In order to crush Hutu forces which had fled to the Congo (then Zaire) following their defeat in 1994, some of whom were waging cross-border war against his regime, Kagame ordered two large-scale attacks on refugee camps they dominated inside the Congo during the late 1990s. The first eventually resulted in the overthrow of the long-ruling tyrant Mobutu Sese Seko and his replacement by Laurent Kabila, who seemed more willing to crack down on Hutu militants in refugee camps. Kabila, however, did not deal with them as harshly as Rwanda had hoped, and that led to a second attack. These invasions resulted in the deaths of hundreds of thousands of people. They also helped set off a decade-long conflict that has involved half a dozen countries and cost a staggering three million lives or more. When I asked Kagame if he regretted his actions in the Congo, he told me he had invaded only because the world community had refused to disarm Hutu militants or close their camps in the Congo:

We said to them, “Solve this problem for us. We have had genocide. Here is a situation that is going to repeat. We are going to see genocide taken to its completion. Help us.” …Not a single person, country or institution stood up against this with us….
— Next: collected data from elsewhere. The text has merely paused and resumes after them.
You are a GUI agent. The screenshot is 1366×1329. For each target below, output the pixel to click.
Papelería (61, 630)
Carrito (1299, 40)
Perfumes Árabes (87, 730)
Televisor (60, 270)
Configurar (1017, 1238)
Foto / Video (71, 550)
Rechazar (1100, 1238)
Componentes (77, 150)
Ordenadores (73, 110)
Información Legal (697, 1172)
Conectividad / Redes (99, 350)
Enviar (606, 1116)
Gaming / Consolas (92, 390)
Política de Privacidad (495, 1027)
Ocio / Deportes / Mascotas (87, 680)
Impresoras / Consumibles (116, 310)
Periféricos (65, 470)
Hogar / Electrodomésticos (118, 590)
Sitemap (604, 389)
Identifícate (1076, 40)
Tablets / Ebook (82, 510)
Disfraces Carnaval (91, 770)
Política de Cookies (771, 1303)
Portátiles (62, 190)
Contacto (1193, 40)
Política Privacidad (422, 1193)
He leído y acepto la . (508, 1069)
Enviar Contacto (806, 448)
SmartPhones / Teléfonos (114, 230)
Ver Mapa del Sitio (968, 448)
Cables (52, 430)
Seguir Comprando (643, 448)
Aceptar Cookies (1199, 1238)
My advice is that when you have problems, try to sort them out, because the international community never comes, or if it comes, it comes in the wrong way, at the wrong time.
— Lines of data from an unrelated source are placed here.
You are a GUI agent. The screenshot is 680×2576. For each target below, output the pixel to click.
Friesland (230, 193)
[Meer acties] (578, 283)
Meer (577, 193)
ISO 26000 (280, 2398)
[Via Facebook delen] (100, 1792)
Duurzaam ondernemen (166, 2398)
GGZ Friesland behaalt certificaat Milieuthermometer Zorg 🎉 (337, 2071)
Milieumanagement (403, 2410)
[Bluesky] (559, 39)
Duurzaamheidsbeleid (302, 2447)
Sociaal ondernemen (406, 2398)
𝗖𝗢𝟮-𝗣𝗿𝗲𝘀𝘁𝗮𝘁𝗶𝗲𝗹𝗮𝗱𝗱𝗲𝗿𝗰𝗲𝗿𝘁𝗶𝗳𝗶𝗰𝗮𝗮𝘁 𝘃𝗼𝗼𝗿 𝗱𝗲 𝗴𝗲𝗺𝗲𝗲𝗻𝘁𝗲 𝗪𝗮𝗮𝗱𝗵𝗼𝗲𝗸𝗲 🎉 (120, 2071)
Kagame was scornful when I asked him about charges that his government is repressive. Courts have banned some opposition parties, he insisted, only because they stirred up group hatred, not because they posed a political threat. As for former officials who are now in prison, including his predecessor, he insisted that every one was guilty of corruption. He argued that some Westerners define “human rights” too narrowly, defending rights of personal expression but underestimating the importance of stability and economic progress:

For me, human rights is about everything. Even languishing in poverty as a result of colonization and other situations of the past, violated human rights. If you solve that, you resolve the human rights issue. People in the West shy away from that, and don’t even want to talk about it. They run away from the significant blame that would be put on their shoulders. This is not just one person here or there. This is the killing of societies or nations we’re talking about. This constitutes the greatest violation of human rights.

The plunder of Africa has proceeded under a variety of names: slavery, colonialism, neocolonialism, structural adjustment and neoliberalism. Kagame and his RPF believe they have found a way to escape from this cycle. The course they have chosen is at least as full of risk as it is full of promise. Over the next few years, it will be one of the most closely watched experiments in Africa.